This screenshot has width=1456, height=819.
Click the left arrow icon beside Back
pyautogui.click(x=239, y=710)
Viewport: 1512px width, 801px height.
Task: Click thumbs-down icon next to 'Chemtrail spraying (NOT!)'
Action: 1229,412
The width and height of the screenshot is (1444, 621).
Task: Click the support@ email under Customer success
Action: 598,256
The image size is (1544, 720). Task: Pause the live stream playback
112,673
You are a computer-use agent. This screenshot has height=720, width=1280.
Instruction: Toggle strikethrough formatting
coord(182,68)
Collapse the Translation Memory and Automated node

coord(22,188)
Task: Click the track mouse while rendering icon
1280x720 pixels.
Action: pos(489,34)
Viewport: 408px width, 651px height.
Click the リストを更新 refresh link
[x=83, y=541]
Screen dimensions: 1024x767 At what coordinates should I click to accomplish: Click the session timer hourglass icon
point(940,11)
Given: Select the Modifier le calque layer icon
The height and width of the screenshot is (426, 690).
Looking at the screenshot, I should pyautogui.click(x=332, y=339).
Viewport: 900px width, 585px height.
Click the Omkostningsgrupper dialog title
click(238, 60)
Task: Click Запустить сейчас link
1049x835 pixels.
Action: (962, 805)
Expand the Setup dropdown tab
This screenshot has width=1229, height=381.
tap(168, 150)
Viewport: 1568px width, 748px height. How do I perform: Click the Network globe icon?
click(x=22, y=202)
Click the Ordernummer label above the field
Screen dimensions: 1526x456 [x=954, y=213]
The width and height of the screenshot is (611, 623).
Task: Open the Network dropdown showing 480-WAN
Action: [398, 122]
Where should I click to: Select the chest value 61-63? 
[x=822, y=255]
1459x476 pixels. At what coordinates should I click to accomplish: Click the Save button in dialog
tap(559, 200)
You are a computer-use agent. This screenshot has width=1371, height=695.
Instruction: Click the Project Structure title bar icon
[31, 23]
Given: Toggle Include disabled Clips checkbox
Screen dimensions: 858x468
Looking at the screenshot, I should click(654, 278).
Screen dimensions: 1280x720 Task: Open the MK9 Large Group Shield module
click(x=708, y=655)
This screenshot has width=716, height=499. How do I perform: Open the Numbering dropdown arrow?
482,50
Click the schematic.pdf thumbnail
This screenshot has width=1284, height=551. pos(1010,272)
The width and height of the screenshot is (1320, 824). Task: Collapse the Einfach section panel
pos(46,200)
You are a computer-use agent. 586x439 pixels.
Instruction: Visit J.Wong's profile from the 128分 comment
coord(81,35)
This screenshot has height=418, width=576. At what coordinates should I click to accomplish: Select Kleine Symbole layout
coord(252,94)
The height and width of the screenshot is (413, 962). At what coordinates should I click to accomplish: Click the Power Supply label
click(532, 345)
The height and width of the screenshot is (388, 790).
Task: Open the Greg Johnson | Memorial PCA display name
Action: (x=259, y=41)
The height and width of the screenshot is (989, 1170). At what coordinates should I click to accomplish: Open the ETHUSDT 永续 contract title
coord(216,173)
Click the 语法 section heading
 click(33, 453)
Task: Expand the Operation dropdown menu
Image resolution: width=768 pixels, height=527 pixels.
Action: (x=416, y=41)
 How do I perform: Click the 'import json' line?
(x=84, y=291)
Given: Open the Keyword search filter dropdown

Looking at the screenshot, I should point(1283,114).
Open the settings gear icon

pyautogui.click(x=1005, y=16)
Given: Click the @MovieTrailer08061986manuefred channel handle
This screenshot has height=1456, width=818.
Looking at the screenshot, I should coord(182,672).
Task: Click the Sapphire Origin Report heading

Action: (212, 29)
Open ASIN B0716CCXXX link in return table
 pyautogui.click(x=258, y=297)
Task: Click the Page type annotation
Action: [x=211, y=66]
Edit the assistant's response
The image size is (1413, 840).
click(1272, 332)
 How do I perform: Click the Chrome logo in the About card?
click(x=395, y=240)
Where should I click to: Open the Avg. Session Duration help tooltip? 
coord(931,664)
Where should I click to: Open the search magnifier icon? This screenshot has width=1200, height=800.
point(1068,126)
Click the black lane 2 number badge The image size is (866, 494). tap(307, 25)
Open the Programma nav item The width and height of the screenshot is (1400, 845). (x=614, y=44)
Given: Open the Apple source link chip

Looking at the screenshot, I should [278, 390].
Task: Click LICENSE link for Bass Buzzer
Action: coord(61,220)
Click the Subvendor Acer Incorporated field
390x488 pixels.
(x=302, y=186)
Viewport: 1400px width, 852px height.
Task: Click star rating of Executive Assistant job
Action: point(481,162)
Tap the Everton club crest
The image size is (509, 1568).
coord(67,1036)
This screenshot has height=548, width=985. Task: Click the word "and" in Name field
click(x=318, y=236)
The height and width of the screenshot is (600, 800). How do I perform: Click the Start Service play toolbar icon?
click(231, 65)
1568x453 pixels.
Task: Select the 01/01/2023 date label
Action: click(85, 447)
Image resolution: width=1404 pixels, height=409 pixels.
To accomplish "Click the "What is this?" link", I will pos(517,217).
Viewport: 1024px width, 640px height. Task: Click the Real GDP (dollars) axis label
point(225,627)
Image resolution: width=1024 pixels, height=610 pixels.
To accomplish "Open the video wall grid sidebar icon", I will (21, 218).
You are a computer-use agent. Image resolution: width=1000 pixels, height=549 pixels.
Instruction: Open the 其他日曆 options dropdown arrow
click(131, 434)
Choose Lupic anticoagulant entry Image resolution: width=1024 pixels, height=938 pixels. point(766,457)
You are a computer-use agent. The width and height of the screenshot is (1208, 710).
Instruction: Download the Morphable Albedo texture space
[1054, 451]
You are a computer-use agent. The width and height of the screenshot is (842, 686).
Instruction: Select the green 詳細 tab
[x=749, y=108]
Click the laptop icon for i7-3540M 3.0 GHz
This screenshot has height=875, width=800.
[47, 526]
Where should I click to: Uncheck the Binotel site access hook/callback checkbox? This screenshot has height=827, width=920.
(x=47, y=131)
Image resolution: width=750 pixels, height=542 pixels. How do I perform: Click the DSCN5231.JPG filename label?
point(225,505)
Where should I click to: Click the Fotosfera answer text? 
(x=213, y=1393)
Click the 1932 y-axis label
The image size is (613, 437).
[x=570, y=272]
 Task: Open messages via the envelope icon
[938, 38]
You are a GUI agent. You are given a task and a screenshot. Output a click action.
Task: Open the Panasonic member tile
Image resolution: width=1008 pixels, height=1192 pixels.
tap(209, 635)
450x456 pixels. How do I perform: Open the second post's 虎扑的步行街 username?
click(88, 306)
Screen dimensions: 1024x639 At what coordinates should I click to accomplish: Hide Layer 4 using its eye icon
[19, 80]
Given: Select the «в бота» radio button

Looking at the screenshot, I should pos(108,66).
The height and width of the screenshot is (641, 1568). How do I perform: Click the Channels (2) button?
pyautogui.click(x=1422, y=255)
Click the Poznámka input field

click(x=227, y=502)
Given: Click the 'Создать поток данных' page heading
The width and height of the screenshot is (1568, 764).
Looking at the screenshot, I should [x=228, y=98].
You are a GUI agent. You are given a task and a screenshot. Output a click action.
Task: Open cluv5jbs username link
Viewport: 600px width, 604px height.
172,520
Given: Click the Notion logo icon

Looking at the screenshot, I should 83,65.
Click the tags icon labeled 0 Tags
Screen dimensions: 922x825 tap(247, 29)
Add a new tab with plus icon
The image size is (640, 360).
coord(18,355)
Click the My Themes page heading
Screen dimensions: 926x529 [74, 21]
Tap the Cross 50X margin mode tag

● WHAT IS EXPECTED:
Look for the word "agent" in the listing above, and copy every line where you find it.

● WRITTEN ANSWER:
You are a computer-use agent. This screenshot has height=720, width=1280.
You are a computer-use agent. This screenshot has width=1371, height=695.
You are a computer-use agent. 586x439 pixels.
You are a computer-use agent. Image resolution: width=1000 pixels, height=549 pixels.
You are a computer-use agent. The width and height of the screenshot is (1208, 710).
You are a computer-use agent. The width and height of the screenshot is (842, 686).
You are a GUI agent. You are given a task and a screenshot. Output a click action.
You are a GUI agent. You are given a task and a screenshot. Output a click action.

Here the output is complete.